I know this question have already been asked for number of time but just wanted to know the latest update on this.

I got NSW SS 190 Visa.. Now all my family moved to another state and I want to live with them because of moral support etc..

I've heard there's no DIBP restriction on 190 Visa to live and work in other state other than moral obligation etc... Does anyone know of any visa or citizenship issue one may face ? 

Does anyone able to get a release from NSW state on the basis of employment or strong family ties ?

Immigration site mentions this on their page

Your obligations

You and your family must comply with all visa conditions and Australian laws.

_Residential requirement_

There could have been some residential conditions that were specified by the relevant state or territory government in your nomination. Contact the state or territory government for more information.

Thanks,
Sheikh


----------



## kaivalya (Feb 11, 2015)

My agent told I can move out of the nominated state to another state the very next day I land in Oz. But there is a condition, that I should have a job offer/appointment letter of that particular state in my hand.

___________________________________________________ _ _______
Skilled - Subclass 190 | Developer Programmer - 261312

14/02/2015 - ACS App. Submitted
19/02/2015 - ACS +ve Outcome
01/05/2015 - IELTS Results (L-6, R-7, W-6.5, S-6 | Overall - 6.5)
08/05/2015 - EOI Submitted for NSW with 55 pts + 5 pts(State Nomination)

Next Steps (Hope)
XX/08/2015 - NSW Invite | :crutch:
XX/08/2015 - Application for NSW nomination submitted | :crutch:
XX/10/2015 - SkillSelect Invitation to apply for 190 visa | :crutch:
XX/10/2015 - 190 visa application to DIBP | :crutch:
XX/12/2015 - PCC | Health | Documents uploaded | :crutch:
XX/12/2015 - Case officer assigned
XX/12/2015 - Visa Grant | :crutch: _


----------



## hassansheikh18 (Apr 11, 2014)

Thanks for the Reply kaivalya.. 
Well that makes sense as Gov will be happy when you're paying Tax, no matter in which state.. but can you confirm with your agent if there's a formal process of getting a release from the state officially based on the offer letter or family ties ? I mean do I need to request NSW for the release and must only move if they accept it ?
Does anyone actually gets a NSW state release?

Thanks,
Hasan


----------



## Maggie-May24 (May 19, 2015)

The 190 visa has no conditions that require you to live or work in the state that nominated you. That's a moral commitment you made with the state, but it's not a legal condition on the visa.


----------



## Jeeten#80 (Mar 26, 2015)

IF you are unable to secure a job in your Nominated Occupation code THEN you have to inform this to your STATE/CO along-with proof of Job search and interview results IF any.
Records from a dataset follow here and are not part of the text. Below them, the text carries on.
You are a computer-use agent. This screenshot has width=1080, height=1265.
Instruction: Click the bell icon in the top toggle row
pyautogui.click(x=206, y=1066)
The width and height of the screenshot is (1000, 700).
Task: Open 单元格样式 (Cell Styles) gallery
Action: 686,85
THEN based on their reply take next steps.


People have been able to move out of their Nominated State after doing this.


Read this thread for more details on this...*Jumping states & other stuff*


MOREOVER, as *Maggie-May24* rightly said "_That's a moral commitment you made with the state, but it's not a legal condition on the visa_".


BUT it's always advisable to CHECK with the concerned STATE before taking any call.


----------



## hassansheikh18 (Apr 11, 2014)

I met a guy who's been granted NSW 190 Visa and he never actually moved there and got a citizenship with no issues.. 
Met another guy who asked NSW to release him after 5 months of job search with no luck.. and they replied with straight NO.
It seems there's no hard and fast rule.. No sure why they're not making it a legal bond if they really don't want to release...


----------



## Maggie-May24 (May 19, 2015)

As I understand it, there's currently no arrangement between DIBP and the states for DIBP to enforce the state sponsorship commitment. So if someone moves states, DIBP doesn't get involved. That doesn't mean it won't change in the future.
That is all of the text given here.